Além de toda a experiência acumulada como presidente da República, presidente da Câmara dos Deputados, Secretário de Segurança Pública, Procurador-geral, entre outros cargos, havia indicado Alexandre de Moraes para o STF (Supremo Tribunal Federal). Era a pessoa certa para desfazer aquele nó.

Um pedido de desculpas

Ainda que decepcionasse algumas pessoas, graças à colaboração de Temer, Bolsonaro redigiu uma “carta à nação”. Na mensagem de poucas linhas pediu desculpas pelos excessos cometidos, afirmou seu respeito às instituições, garantiu que não havia confronto e pediu que o STF também baixasse a guarda e levantasse a bandeira branca.

Dessa forma, apesar do descontentamento de parte dos seus seguidores e grande surpresa dos opositores, ficou o dito pelo não dito e a vida pôde seguir em paz. Aquela turbulência foi contornada sem que houvesse maiores dissabores.

Consequência ainda piores

Se Bolsonaro, sem ter participado do episódio de 8 de janeiro, é perseguido ferozmente por seus adversários e corre o risco de ser preso, dá para imaginar o que poderia ter acontecido com ele se não usasse toda a sua experiência e visão política para recuar no instante mais crítico.

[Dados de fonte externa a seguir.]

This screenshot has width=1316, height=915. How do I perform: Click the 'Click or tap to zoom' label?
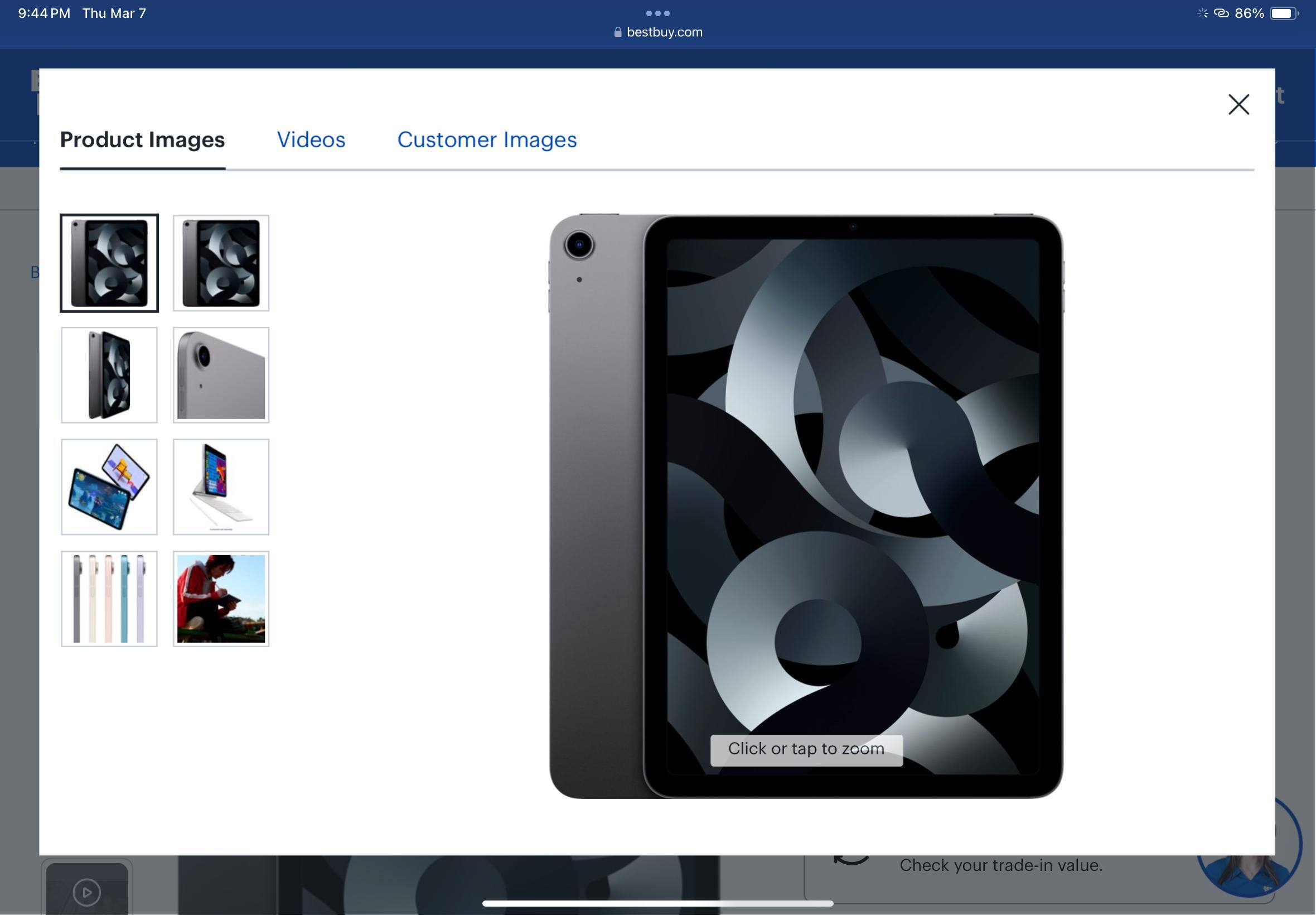(x=806, y=750)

Outra decisão acertada foi ter ficado quieto após perder as eleições. Se tivesse se manifestado, provavelmente, teria expressado todo o seu descontentamento e revolta. Ao permanecer em silêncio e ter viajado para os Estados Unidos, antes mesmo do seu último dia de mandato, se afastou do burburinho que só poderia prejudicá-lo. Seguiu o velho e sábio conselho de que “passarinho na muda não pia”.